Calley then moved to a producer-based role and was involved heavily in the coverage of football, motor sport, rugby league and numerous programmes on the network, travelling across the world. He joined BBC News 24 as a TV editor in 2002, combining producing and reporting. He was responsible for producing Formula One on the News Channel and started the Inside F1 show. He now works for BBC World and has had a combined biography of James Hunt and Niki Lauda called The Playboy and the Rat (ISBN 1780910533) released. He has also had a history of the World Water Speed Record called The Fast and the Forgotten published in September 2014

==Publications==
In late 1990, Calley published the first edition of the short-lived fanzine of Blackpool F.C., View from the Tower. He has been a supporter of his hometown club since the 1960s.

In 1992, he published Blackpool: A Complete Record 1887–1992, the first statistical history of the club. A copy of the book is available at Harvard University Library, Trinity College, Dublin, and the University of Oxford, amongst other libraries.

In 2007, his first novel was published, entitled Days Like These (ISBN 1434303888).

In 2011, he published an updated version of Blackpool: The Complete Record (ISBN 978-1-85983-976-8), which took the Blackpool story to 22 May 2011, the day the club were relegated from the Premier League.
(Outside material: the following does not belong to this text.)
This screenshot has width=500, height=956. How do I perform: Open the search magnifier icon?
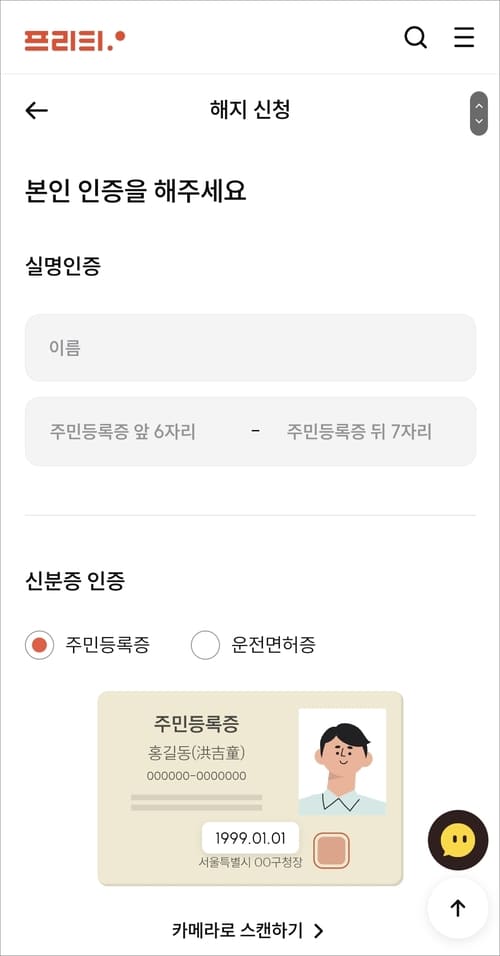(x=415, y=38)
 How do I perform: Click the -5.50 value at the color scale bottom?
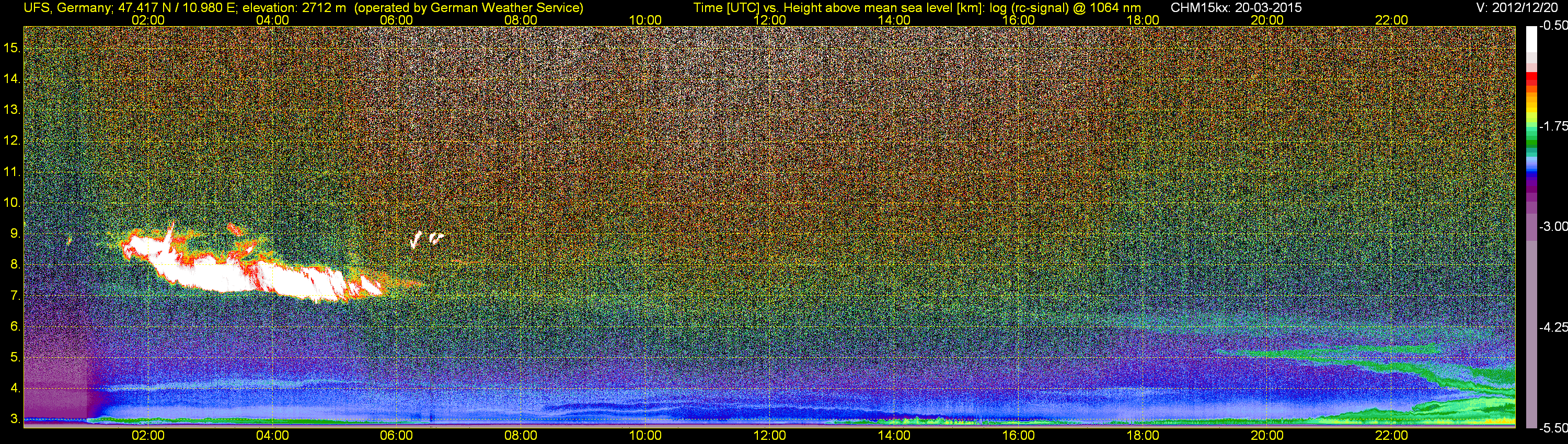click(x=1553, y=428)
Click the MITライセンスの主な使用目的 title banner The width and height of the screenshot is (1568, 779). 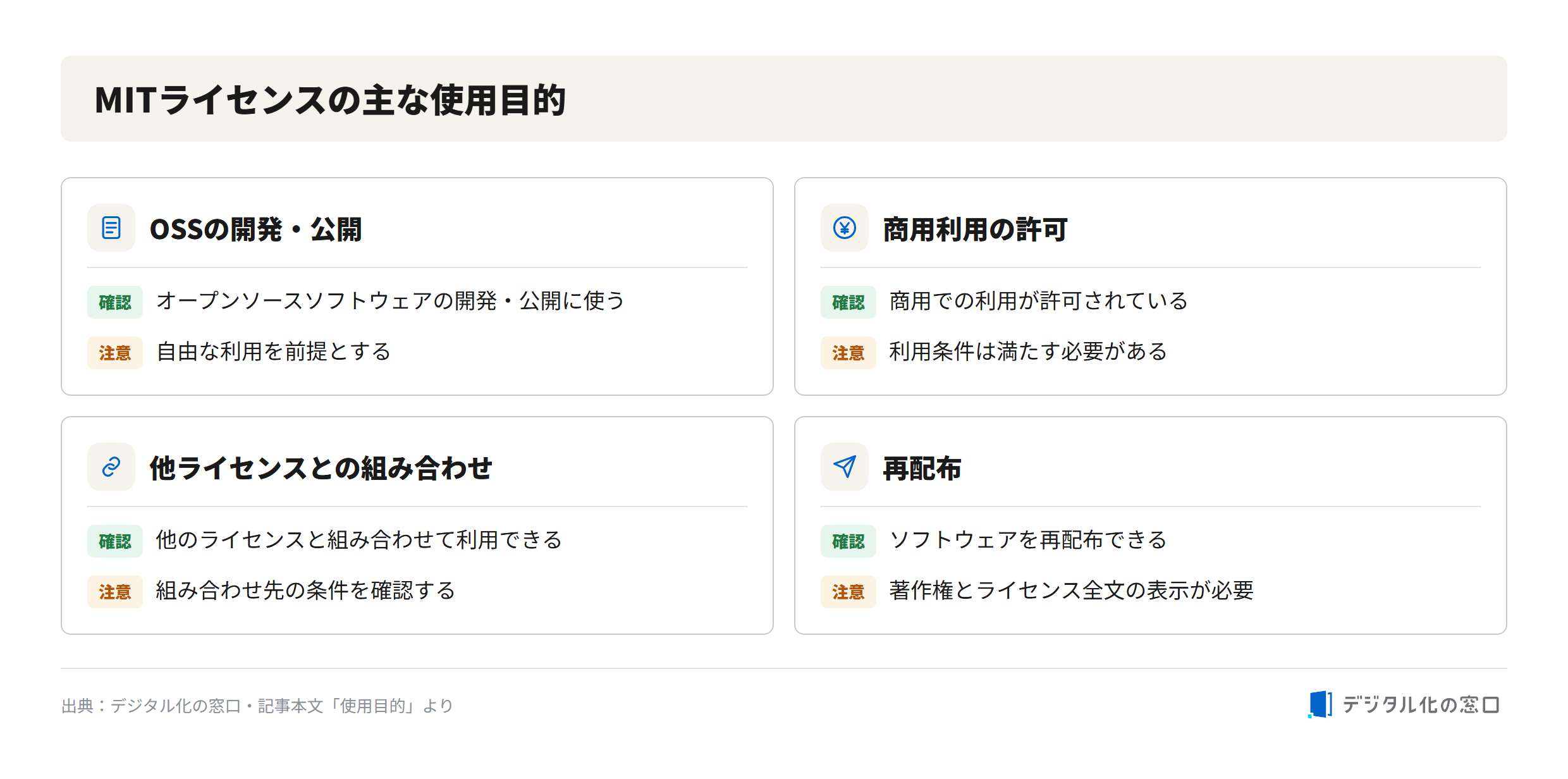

The book's two forewords are written by former Blackpool captain Jimmy Armfield and BBC Radio sport commentator David Oates.

In 2014, he wrote The Fast and the Forgotten, a history of the World Water Speed Record (ISBN 1445637863)

In 2016, Calley left the BBC after moving full-time to Nice, France. He was present on the night of the 14 July terror attack, and reported through the night on the events.

In November 2017, his new book, On the trail of Mary, Queen of Scots, will be released by Amberley Publishing.